Das war im Februar 1980, und wir entdeckten bald unsere gemeinsame Ader für das Komische. Im Herbst hatten wir unseren ersten Auftritt unter dem Namen ULK. (Die Anfangsbuchstaben von Uli und Kattrin)

Aber es war gar nicht ulkig, eher blamabel. Aber aller Anfang ist schwer, wir übten weiter: Steppen, Jonglieren, Pantomieme... Da es in der DDR keine Workshops gibt, waren wir auf private Unterstützung angewiesen.

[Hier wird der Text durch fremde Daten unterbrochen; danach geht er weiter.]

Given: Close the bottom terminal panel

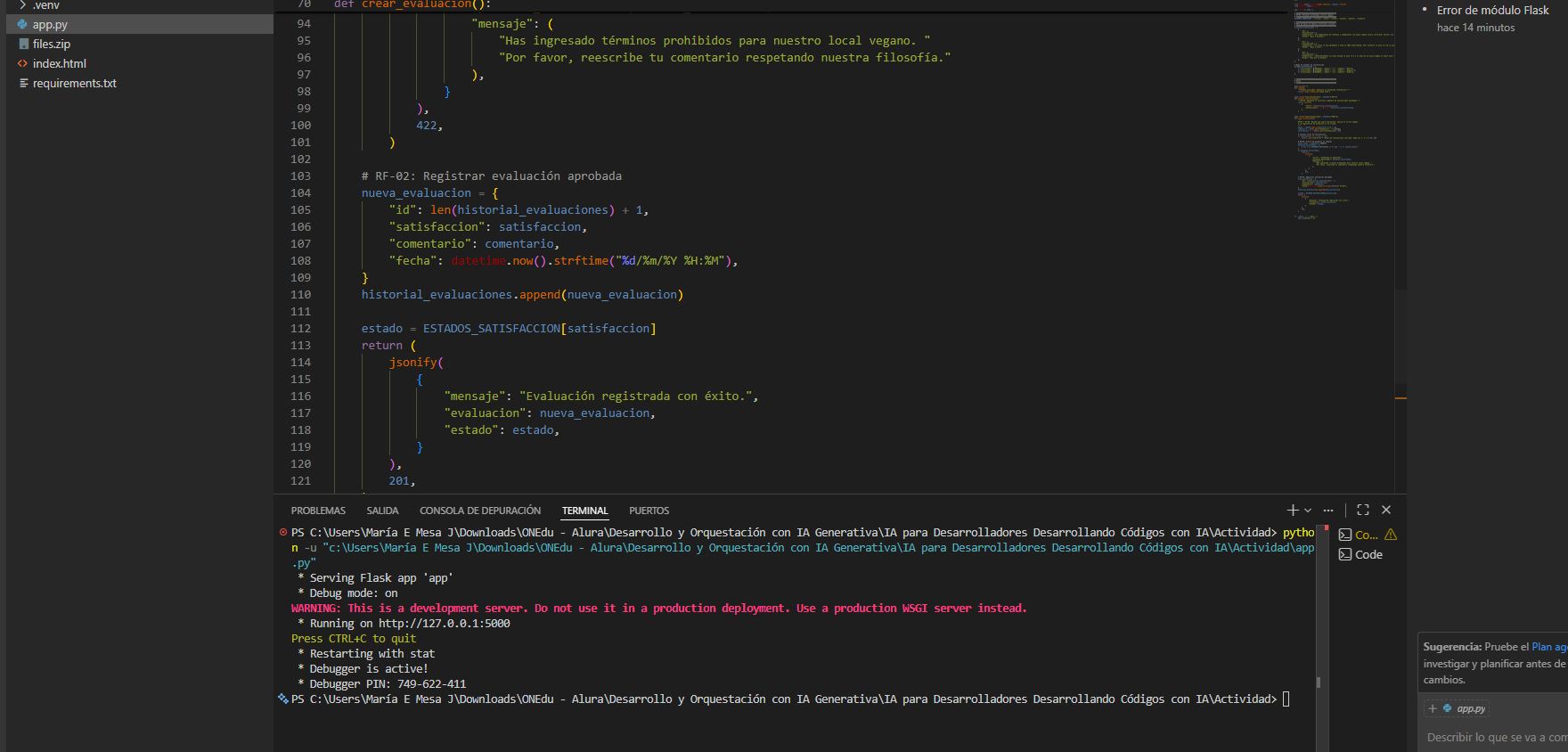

Im Sommer 1981 war Kattrin mit ihrem Studium fertig und mußte für drei Jahre als Absolvent an ein Theater gehen. So sah das Gesetz es vor, sonst hätte sie keinen Studienabschluß erhalten. Und ohne Abschluß ist man nichts in der DDR. Das bedeutet: Egal wie gut jemand ist, oder was er kann, ohne staatlichen Abschluß darf er nicht auftreten, also auf seinem Gebiet nicht arbeiten. Und wer nicht arbeitet, ist asozial, und wer asozial ist, wird eingeknastet.

Aber Ihr müßt nicht denken, daß es dadurch keine eigene Initiative mehr gibt: Im Gegenteil, denn in der Not erfindet der Teufel die Fliege. In Ateliers, Dachböden, Wohnungen finden Lesungen, Ausstellungen, Konzerte, Theaterprogramme statt. Einfach so auf der Straße aufzutreten, ist verboten, aber dennoch machen es manche, obwohl sie mit hohen Geldstrafen zu rechnen haben.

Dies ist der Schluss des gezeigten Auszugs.